21° tappa: MEDITARE SU QUANTO DETTO E CONVALIDARE IL CAMMINO.

250px-Codex_Manesse_Schulmeister_von_Esslingen.jpgS’impone un riassunto del cammino svolto finora!

Hai cominciato questo percorso ammettendo, al di là delle apparenze, di esser preda d’un diffuso mal di vivere, anche se non evidente.

Poi ci siamo scagliati contro un atteggiamento, comune a tutti, di finzione e occlusione, scaturito da una forte paura della solitudine, volto a farsi accettare dagli altri con un sistema relazionale intricato e faticoso che cerca di accontentare l’altro, di non deludere la gente, di rispondere alle altrui aspettative ai danni della propria identità, reclusa in un enorme muro psicologico da te stesso costruito. Abbiamo denominato tale muro passamontagna, poiché, in realtà, esso ti procura proprio la solitudine che temi, proprio l’alienazione da cui vuoi fuggire. Questo carattere che ti sei costruito sulla menzogna ti sta rovinando, sta rendendo la tua vita uno sforzo, una lunga apnea alla mercè di un problema: gli altri.

Questa erronea forma di difesa neanche sta in piedi, poiché è una mentalità che delude anche te, quando gli altri non sanno sforzarsi per te, quando non sanno accontentarti, non sanno fingere per dar da mangiare alle tue illusioni di un collega, un amico o un familiare migliore.

La paura della solitudine, insomma, ha formato in te la mentalità della menzogna, che ha ucciso la tua vera persona, sepolta da chissà quanto tempo in una tomba bella e decorata.

Ciò non solo è dolore atroce, ma rischia di mentirti anche davanti a questo discorso, illudendoti che tu ne saresti esente.

Ciò, inoltre, ti pone nella mentalità del baratto, del mercato: mi sforzo per te, ti sforzi per me, sprecando in un vano compromesso un comune istinto alla bellezza delle relazioni sociali. Con questa mentalità, spesso, speri perfino di accontentare Dio, credendo che Lui si beva le tue frottole, che Lui ti venda gioia in cambio dei tuoi sforzi, ma non è così.

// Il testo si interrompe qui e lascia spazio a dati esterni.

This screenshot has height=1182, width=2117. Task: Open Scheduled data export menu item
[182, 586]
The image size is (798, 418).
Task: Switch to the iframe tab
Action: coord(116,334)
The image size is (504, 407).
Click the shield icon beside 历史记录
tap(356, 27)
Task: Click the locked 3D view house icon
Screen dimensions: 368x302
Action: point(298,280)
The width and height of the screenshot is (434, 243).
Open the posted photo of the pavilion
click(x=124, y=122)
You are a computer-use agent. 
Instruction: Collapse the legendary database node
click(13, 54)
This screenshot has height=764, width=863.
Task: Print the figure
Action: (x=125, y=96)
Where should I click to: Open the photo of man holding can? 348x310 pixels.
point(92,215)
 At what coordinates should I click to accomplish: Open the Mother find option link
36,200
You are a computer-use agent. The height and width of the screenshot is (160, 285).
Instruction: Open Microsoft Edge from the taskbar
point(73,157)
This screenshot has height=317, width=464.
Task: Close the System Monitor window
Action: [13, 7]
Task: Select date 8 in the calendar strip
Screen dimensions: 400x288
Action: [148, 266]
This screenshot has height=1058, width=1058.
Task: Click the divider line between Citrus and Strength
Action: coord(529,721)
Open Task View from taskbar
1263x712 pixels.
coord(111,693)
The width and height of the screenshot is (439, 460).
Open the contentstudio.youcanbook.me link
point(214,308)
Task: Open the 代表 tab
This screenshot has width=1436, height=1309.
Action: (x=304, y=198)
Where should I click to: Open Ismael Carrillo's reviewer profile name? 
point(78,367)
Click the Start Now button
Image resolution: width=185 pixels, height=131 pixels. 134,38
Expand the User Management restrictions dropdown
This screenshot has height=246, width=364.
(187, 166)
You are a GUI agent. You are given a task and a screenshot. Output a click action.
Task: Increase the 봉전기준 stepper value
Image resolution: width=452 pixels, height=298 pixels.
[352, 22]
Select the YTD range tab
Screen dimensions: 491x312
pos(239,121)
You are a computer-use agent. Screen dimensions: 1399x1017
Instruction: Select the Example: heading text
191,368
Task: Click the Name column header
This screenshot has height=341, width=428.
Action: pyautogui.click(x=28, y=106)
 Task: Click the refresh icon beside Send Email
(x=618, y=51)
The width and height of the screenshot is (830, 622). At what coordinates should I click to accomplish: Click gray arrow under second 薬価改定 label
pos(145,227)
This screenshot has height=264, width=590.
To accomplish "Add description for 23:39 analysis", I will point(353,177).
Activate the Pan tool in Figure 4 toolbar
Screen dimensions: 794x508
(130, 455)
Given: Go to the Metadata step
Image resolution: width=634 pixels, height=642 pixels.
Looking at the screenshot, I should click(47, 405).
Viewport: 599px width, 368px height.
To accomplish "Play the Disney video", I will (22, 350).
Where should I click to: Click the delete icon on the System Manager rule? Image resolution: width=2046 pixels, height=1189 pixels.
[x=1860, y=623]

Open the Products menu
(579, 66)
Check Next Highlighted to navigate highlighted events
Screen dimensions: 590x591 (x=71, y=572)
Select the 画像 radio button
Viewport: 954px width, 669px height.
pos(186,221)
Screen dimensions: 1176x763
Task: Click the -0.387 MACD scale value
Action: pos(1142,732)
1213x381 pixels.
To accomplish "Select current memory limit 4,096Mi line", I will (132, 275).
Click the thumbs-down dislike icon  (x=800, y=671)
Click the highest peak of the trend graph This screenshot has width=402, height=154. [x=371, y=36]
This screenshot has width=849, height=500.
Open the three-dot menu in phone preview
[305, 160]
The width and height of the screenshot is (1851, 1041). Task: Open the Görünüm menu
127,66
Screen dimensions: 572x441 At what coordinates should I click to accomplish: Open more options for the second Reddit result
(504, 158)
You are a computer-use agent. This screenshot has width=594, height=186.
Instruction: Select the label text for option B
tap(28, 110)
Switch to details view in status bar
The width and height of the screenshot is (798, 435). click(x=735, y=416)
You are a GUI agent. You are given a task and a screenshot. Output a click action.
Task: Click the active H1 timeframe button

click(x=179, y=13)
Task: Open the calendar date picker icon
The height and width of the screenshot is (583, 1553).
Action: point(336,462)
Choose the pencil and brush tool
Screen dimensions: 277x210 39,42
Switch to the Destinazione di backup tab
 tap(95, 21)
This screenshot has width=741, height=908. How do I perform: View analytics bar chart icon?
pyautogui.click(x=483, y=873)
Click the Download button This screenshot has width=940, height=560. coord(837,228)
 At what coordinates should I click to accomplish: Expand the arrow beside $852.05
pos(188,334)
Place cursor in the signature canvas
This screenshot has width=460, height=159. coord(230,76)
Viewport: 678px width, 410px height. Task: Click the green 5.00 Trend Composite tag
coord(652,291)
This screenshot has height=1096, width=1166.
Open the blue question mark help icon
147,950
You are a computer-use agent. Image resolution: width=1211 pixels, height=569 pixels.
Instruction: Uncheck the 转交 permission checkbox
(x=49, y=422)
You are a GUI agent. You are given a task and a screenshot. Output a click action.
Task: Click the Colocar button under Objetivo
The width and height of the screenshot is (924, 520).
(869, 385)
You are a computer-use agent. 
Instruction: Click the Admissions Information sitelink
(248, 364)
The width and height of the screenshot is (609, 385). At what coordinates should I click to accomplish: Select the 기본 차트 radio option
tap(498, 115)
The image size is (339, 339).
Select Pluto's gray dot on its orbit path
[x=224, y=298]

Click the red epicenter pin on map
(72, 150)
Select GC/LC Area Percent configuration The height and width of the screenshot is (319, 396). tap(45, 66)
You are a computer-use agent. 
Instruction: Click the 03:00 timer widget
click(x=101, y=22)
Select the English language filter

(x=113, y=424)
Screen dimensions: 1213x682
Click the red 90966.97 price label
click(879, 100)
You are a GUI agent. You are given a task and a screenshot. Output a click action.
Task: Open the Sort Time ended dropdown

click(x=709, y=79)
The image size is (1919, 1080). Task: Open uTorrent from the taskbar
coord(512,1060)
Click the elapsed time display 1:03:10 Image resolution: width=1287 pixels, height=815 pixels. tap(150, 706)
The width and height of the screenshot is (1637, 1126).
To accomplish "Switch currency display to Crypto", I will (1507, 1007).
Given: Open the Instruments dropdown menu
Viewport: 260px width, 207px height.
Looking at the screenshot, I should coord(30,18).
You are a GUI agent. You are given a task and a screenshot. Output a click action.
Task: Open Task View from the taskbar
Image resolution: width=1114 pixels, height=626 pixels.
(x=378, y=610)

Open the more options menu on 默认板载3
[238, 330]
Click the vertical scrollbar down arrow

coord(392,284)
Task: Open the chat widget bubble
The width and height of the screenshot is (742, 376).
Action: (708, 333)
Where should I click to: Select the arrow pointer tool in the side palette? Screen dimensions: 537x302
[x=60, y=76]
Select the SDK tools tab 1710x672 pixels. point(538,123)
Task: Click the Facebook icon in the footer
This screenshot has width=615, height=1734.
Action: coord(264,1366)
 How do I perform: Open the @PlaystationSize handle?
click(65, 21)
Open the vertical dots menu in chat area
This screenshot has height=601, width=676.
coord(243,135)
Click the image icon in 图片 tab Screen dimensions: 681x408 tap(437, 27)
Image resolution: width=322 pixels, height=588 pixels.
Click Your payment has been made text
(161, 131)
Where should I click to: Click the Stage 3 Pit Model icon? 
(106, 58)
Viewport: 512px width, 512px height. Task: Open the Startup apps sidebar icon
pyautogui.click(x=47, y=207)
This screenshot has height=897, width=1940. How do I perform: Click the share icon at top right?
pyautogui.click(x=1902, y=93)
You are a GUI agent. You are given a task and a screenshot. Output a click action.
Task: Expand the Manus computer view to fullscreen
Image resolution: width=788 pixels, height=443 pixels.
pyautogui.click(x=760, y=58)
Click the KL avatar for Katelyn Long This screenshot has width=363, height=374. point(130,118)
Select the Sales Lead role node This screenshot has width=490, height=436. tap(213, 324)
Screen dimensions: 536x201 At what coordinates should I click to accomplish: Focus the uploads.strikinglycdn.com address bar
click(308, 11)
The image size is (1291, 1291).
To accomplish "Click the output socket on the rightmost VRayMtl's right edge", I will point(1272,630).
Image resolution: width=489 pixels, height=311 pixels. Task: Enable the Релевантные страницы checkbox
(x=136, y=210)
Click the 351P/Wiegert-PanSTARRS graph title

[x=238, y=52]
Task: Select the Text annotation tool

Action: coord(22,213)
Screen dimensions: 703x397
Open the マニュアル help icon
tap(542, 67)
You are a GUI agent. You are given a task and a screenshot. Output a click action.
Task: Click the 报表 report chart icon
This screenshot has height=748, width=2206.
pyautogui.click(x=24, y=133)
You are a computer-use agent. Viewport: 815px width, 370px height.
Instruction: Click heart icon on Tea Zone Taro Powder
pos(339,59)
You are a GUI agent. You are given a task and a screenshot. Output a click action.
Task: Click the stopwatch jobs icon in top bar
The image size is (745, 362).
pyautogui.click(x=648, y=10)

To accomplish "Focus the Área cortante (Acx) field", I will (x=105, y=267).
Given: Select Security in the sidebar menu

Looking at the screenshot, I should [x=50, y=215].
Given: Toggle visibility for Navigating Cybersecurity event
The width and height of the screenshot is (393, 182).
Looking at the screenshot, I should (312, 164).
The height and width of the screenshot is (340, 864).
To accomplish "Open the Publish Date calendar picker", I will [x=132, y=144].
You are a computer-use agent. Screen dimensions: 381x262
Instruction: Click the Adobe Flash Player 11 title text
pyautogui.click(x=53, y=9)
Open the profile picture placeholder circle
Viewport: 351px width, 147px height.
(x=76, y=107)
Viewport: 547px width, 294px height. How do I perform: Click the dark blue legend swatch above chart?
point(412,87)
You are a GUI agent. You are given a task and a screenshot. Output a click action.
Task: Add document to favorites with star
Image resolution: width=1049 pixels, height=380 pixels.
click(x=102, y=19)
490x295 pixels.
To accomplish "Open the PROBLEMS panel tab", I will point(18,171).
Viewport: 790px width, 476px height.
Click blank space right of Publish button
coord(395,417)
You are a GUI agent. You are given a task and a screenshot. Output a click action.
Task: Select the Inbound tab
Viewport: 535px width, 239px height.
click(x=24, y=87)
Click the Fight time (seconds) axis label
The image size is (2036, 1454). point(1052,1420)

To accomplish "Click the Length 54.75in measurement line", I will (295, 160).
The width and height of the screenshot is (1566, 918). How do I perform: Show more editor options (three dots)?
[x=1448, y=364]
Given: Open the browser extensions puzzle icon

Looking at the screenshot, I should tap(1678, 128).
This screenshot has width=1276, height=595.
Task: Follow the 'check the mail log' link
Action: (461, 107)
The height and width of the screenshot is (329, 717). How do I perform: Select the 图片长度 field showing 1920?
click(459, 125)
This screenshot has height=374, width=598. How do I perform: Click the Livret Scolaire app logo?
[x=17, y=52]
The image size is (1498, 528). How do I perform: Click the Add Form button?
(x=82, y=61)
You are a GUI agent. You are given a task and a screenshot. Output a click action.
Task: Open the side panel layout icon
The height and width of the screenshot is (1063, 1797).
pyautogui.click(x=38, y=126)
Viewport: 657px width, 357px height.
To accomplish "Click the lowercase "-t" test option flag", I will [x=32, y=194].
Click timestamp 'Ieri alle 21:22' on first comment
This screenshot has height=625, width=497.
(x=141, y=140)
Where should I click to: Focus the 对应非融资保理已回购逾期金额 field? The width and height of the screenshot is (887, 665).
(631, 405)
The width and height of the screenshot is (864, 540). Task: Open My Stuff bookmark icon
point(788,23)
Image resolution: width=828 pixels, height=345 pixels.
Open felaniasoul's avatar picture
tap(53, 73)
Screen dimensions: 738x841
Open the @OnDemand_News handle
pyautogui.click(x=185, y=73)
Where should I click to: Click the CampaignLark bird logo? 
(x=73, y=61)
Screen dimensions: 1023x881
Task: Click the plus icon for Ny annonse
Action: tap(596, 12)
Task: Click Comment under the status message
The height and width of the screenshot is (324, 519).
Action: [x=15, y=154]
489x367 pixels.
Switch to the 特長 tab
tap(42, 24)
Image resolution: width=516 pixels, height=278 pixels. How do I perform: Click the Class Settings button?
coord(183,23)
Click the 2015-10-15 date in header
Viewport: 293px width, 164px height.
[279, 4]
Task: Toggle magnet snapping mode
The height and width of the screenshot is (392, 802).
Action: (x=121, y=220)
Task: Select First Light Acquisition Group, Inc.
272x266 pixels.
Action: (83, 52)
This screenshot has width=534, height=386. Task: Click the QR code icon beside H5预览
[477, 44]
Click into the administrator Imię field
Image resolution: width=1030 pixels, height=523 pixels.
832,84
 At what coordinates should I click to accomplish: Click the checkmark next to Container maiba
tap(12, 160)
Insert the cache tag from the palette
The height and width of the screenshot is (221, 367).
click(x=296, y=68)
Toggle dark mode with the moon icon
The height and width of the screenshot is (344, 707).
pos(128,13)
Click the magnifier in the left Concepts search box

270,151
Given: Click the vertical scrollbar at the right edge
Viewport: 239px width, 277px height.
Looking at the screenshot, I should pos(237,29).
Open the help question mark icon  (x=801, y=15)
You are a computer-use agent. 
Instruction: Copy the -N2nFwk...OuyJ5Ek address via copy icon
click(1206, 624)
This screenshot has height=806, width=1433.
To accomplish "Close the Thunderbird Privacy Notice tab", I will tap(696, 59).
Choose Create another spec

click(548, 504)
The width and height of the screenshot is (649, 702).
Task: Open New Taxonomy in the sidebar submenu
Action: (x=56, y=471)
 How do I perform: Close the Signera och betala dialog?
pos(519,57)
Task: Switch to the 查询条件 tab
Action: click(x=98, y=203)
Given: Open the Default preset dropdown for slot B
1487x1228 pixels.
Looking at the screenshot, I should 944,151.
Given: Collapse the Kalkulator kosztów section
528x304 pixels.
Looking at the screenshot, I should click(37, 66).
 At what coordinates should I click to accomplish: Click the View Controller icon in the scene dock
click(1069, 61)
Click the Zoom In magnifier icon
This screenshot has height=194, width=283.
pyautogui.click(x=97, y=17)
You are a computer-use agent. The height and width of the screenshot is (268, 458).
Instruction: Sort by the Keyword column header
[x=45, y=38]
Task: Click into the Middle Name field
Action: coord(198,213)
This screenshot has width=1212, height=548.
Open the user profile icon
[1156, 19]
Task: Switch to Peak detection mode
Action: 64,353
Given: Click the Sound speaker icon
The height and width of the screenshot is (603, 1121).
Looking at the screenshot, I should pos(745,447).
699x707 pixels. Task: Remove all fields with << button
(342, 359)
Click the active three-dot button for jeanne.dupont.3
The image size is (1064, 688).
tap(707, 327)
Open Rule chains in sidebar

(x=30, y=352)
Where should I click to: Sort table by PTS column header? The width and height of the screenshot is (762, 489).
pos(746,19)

Immediatamente ci siamo proiettati nel primo comandamento: “Io sono il Signore tuo Dio, che ti ha liberato dalla schiavitù d’Egitto”.

Tale Parola, in realtà, chiama Egitto PROPRIO la schiavitù dello sforzo, dell’oppressione della tua persona, invitandoti a fidarti di Uno, il Solo, che ti accetta come sei, con tutte le tue paranoie, i tuoi difettacci, le tue monotonie e anche le tue incoerenze, poiché ti ama. Tale amore è alla radice della tua liberazione! Perciò è necessario, con Lui, porti autenticamente, abbandonando la tua mentalità da baratto! Con Lui non devi fingere, ostentare, accontentare, con Lui devi solo lasciarti amare.

Dopodichè, la Sua Parola di Sapienza prosegue con “Non ti farai alcun idolo né immagine”. Sta, chiaramente, facendoti notare che la direzione che hai preso, nel tuo tentativo di ricerca di felicità, è strampalata: non serve, non ti sfama, non ti darà che poche soddisfazioni, non certo alla portata della fame della tua persona. Stai, insomma, seguendo “idolatrie”, stai venerando l’immagine che ti sei creato del traguardo a cui porterebbe la tua adorata, affannosa scelta, convinto che quel traguardo guarirebbe la tua sensazione di irrealizzato, di incompleto. Questa sensazione te l’ha certamente innescata il sistema altamente competitivo d’un mondo che t’ha offeso e accusato di non valere così come sei; questo messaggio storto e bugiardo ti spinge verso questa bugia. “Io Sono” ti dice: “Solo Io so ciò per cui tu sei fatto, solo Io che ti ho fatto conosco la direzione che ti riempirà di pienezza. La direzione che scegli tu chiede troppo affanno e, ammesso che tu riesca a compierla, darà poco. La mia direzione chiede poco e da tanto”. Per cui in questa sede ti si chiede di abbandonare le aspettative nelle tue quattro cose affannose e angoscianti e di metterti alla ricerca della Sua direzione, fiducioso che Lui ti riserva un traguardo di gioia vera, alta, grossa.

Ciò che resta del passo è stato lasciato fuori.